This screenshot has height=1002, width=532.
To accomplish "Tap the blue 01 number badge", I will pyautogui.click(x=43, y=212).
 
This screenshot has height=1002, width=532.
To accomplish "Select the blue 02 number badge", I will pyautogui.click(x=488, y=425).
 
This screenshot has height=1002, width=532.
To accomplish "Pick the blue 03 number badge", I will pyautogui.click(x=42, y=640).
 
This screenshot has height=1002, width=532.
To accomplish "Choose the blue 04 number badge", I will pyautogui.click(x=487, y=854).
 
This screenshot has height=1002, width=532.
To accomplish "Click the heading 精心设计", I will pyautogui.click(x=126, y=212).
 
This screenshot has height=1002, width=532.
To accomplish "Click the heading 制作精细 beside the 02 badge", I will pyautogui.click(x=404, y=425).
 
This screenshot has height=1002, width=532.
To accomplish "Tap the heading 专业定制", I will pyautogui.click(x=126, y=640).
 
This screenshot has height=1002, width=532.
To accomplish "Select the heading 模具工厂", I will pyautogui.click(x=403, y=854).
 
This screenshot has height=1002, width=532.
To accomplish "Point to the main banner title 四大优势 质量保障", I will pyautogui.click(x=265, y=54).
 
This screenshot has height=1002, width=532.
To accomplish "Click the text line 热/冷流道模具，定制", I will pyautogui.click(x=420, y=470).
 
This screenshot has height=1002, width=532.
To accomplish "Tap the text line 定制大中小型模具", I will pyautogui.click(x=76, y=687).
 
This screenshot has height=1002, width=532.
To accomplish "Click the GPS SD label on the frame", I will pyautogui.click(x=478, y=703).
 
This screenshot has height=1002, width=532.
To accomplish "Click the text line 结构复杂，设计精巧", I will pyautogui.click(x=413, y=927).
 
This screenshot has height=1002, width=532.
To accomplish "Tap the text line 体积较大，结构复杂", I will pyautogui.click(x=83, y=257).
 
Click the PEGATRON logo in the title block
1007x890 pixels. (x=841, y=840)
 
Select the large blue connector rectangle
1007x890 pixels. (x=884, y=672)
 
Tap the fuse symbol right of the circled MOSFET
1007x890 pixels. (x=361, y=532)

━━━━━━━━━━

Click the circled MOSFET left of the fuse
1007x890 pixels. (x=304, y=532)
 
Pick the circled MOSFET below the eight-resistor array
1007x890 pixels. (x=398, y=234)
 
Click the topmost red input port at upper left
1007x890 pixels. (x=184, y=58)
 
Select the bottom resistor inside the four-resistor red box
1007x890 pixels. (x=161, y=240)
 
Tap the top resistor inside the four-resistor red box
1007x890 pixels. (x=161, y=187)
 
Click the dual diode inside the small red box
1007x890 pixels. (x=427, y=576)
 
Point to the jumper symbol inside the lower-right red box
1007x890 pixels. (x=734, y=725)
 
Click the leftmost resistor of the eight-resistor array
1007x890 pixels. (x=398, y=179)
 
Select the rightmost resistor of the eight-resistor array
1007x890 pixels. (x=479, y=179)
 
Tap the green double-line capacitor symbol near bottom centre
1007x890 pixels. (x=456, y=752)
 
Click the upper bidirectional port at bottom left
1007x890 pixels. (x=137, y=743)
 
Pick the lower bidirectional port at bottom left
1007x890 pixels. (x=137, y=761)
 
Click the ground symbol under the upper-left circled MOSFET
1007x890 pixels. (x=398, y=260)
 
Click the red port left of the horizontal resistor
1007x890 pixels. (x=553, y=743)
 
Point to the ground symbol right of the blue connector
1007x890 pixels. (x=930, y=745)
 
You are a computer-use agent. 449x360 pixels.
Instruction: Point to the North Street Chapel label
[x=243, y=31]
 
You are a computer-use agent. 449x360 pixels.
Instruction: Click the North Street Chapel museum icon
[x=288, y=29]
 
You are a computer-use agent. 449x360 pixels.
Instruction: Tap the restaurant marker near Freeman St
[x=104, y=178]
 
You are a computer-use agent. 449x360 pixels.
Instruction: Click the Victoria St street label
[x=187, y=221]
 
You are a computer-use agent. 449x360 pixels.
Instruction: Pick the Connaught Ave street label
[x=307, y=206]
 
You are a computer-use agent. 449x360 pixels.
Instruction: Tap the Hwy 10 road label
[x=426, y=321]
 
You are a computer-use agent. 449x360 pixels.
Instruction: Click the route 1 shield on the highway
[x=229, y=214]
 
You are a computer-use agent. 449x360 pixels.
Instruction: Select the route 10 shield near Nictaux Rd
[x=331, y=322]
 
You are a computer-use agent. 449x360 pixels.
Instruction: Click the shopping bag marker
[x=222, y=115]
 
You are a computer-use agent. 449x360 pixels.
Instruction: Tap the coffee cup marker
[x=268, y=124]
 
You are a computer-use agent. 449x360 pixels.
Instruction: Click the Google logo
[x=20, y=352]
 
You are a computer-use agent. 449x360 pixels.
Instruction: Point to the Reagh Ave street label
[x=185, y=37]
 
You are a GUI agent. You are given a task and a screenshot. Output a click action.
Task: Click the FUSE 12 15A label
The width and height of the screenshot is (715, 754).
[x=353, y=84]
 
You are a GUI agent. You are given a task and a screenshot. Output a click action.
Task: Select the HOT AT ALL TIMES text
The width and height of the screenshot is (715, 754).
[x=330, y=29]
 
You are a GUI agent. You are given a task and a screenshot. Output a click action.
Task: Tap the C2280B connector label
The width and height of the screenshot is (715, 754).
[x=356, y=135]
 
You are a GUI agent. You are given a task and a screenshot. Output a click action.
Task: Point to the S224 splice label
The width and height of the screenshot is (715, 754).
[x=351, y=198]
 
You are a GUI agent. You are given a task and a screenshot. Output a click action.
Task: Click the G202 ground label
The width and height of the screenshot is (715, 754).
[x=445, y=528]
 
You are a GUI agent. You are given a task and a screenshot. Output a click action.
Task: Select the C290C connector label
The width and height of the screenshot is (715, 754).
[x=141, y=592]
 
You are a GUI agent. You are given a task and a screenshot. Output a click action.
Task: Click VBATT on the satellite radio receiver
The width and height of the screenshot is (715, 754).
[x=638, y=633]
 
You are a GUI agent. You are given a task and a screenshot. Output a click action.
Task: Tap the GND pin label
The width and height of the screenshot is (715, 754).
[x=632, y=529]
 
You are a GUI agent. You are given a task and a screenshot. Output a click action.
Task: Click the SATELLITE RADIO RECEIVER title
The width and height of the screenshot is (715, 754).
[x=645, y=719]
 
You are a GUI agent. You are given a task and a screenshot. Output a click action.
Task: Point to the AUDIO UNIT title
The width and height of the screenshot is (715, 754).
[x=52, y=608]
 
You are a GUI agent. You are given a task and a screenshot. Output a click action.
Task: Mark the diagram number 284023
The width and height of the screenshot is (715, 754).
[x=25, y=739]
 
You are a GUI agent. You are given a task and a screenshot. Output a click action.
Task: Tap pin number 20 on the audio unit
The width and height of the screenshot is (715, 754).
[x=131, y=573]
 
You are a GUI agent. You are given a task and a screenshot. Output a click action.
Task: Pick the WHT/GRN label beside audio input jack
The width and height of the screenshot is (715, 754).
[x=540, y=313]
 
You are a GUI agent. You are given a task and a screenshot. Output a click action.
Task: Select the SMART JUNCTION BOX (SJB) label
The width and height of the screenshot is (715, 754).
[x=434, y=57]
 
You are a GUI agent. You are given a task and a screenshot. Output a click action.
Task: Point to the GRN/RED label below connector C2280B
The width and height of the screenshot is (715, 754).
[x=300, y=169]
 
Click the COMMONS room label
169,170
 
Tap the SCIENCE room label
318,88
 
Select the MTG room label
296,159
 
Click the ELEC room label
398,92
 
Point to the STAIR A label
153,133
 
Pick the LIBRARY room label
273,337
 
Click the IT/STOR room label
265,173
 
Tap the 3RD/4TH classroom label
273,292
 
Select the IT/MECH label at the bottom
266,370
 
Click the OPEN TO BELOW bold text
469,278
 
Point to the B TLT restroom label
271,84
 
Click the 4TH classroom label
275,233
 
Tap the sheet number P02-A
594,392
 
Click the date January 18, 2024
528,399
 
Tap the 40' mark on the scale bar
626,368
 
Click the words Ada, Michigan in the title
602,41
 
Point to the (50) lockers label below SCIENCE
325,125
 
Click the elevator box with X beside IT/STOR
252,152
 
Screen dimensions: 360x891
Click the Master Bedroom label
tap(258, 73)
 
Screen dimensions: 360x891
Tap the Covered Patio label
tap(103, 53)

━━━━━━━━━━

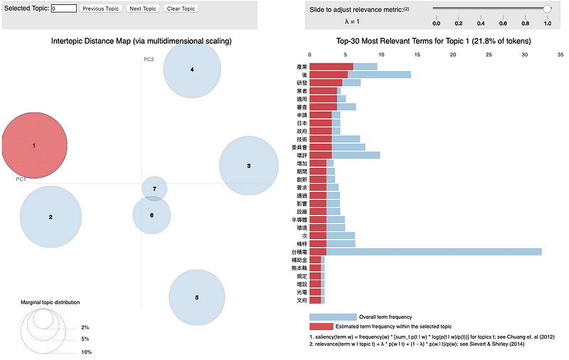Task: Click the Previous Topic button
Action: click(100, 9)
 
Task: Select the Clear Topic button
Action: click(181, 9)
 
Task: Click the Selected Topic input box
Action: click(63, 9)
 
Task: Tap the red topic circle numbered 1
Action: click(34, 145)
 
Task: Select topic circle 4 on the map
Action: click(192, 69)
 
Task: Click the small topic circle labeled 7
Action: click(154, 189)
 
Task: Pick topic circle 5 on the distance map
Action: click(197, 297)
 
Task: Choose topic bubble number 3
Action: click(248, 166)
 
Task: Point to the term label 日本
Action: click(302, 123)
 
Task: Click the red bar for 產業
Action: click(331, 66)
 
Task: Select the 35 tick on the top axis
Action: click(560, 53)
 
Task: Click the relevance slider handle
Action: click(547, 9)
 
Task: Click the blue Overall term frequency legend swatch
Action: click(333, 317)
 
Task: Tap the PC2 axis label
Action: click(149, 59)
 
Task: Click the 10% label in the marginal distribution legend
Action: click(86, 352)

━━━━━━━━━━

| SET PROBLEM |
Copy out the items from the line with "Select the IT/MECH label at the bottom" up to and including the line with "tap(103, 53)", keeping each request and shifting every coordinate in the answers by adding 66 to it.

| OUTPUT BELOW |
Select the IT/MECH label at the bottom
332,436
 
Click the OPEN TO BELOW bold text
535,344
 
Point to the B TLT restroom label
337,150
 
Click the 4TH classroom label
341,299
 
Tap the sheet number P02-A
660,458
 
Click the date January 18, 2024
594,465
 
Tap the 40' mark on the scale bar
692,434
 
Click the words Ada, Michigan in the title
668,107
 
Point to the (50) lockers label below SCIENCE
391,191
 
Click the elevator box with X beside IT/STOR
318,218
 
Screen dimensions: 360x891
Click the Master Bedroom label
tap(324, 139)
 
Screen dimensions: 360x891
Tap the Covered Patio label
tap(169, 119)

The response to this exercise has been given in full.